Another easy to miss customization it does is to change the first line of manage.py to #!ve/bin/python. Since most commandline interaction with django involves ./manage.py some command (runserver, shell, syncdb, etc), this saves us from pretty much ever having to “activate” the virtualenv.

The whole process of a developer starting a new Django project is pretty simple. They need to start on a machine with virtualenv, python-paste, and ccnmtldjango installed. Then they run the paster create --template=ccnmtldjango, go into the new project directory, check it into version control, run ./bootstrap.py, and from then on, ./manage.py ... works and is isolated from anything else that might be on the system. When they later push it to production, the dependencies are all right there and the deployment scripts can run ./bootstrap.py on the production server and they are guaranteed to have the exact same versions of every library in production that they had in development.

Deploying with Django

The second half of this topic for us is the application that we use to deploy our Django apps, as well as our TG, Plone, Perl, PHP, and Java apps.

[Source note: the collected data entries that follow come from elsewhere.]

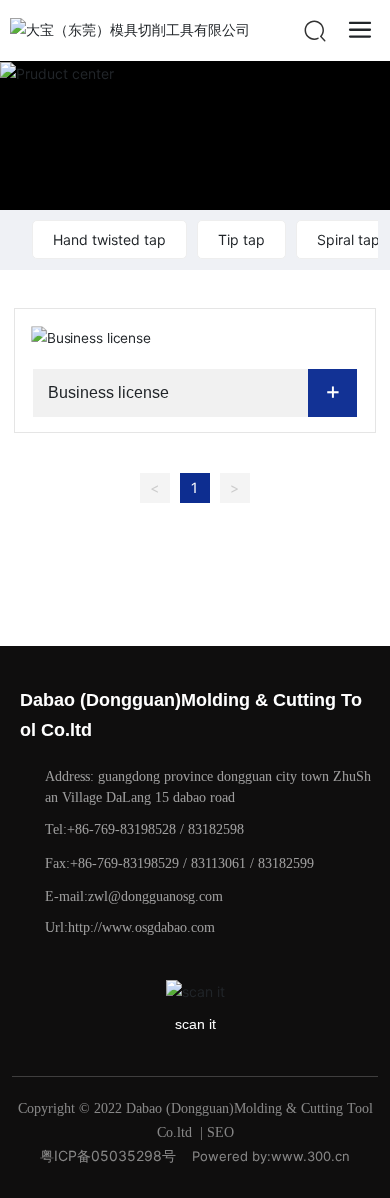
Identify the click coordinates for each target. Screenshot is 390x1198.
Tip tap (241, 239)
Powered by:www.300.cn (271, 1156)
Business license (108, 392)
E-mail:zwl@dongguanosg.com (134, 896)
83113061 (218, 863)
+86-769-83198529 (124, 863)
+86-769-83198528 (121, 829)
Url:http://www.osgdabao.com (130, 927)
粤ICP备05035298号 (108, 1155)
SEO (220, 1132)
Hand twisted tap (109, 239)
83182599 (286, 863)
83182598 (216, 829)
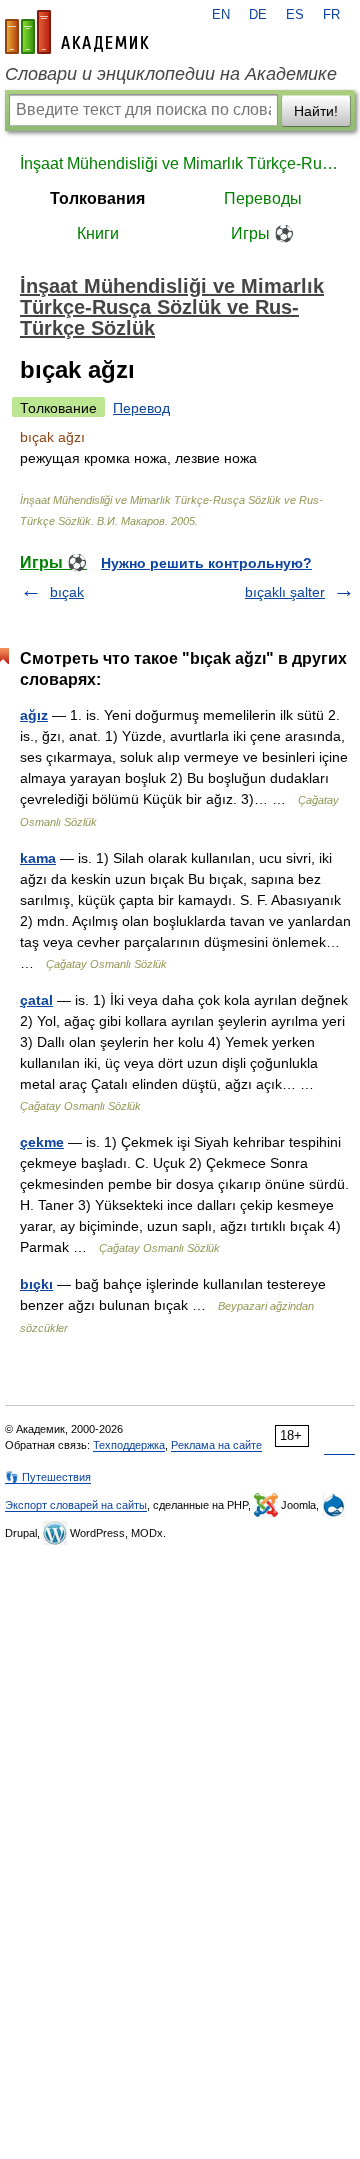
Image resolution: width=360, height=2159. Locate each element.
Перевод (141, 408)
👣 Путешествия (48, 1477)
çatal (36, 1000)
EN (221, 15)
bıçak (67, 592)
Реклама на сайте (216, 1445)
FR (331, 15)
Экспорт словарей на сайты (76, 1505)
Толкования (97, 198)
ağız (34, 715)
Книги (98, 233)
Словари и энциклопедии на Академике (171, 74)
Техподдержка (129, 1445)
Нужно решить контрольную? (206, 563)
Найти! (316, 111)
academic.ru (77, 32)
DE (258, 15)
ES (295, 15)
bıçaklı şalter (285, 592)
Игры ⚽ (262, 233)
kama (38, 858)
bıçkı (36, 1284)
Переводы (263, 198)
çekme (42, 1142)
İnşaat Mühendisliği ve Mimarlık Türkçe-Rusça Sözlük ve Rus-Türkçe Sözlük (180, 163)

This application is Rolf. Rolf is our web-based deployment system. It happens to be written in Django, though previous incarnations were TurboGears and CherryPy based. Rolf is available on github.

Rolf and its predecessors are our attempt to unify all of our deployment in one place with one reasonably nice interface.

rolf_all_apps.png

Rolf organizes our projects into individual deployments, which each have a number of stages. E.g., the typical deployment process for a Django app is to clear out the local checkout directory, pull a copy of the app out of our git repo, tag it (so we can roll back to that point in the future easily), rsync the code to the production server, run the ./bootstrap.py step (explained above) on the production server to get all the libraries installed in a virtualenv, and then touch a .wsgi file (which causes Apache to reload the code for that application).

rolf_stages2.png

Rolf lets a user kick off that process through a nice, AJAXy web interface. As each stage runs, it logs everything that happens on STDOUT and STDERR and will halt the push if any of the stages fail. All the pushes are logged and saved, which comes in handy for forensic analysis. If a push is successful, it saves the tag for that push and allows a user to roll back to that particular tag easily should a future push break.

rolf_pushing.png

Each stage can be written in Bash or Python. They are typically one or two command “recipes” using environment variables to stay generic so they can be used across multiple deployments. Rolf also includes a “cookbook” area to collect the useful, re-usable recipes.

rolf_cookbook.png

Rolf has fairly basic permissions, but it’s enough to support a couple use-cases that we like. Our install of Rolf sits behind Columbia’s central authentication service, which also provides us with the list of unix groups of each user, which we map to Django auth groups. We can then assign group permissions for each deployment. A group can have view, push, or edit permissions for a deployment. The developers and admins will get edit permissions so they can change the settings and edit the recipes for the stages of the deployment. Designers who often need to push an app out to production but shouldn’t have to worry about the settings or stages are granted push permissions. Project managers probably only need view permissions so they can see if bug fixes or features they’ve been monitoring have been pushed to production yet. Meanwhile, anyone not affiliated with the project can be locked out.

This whole combination of tools gives us a very powerful, flexible system for us to deploy a large number of independent applications with minimal pain and suffering for our developers. This lets us focus less on the nuts and bolts of deployment on a daily basis and concentrate instead on developing unique educational tools.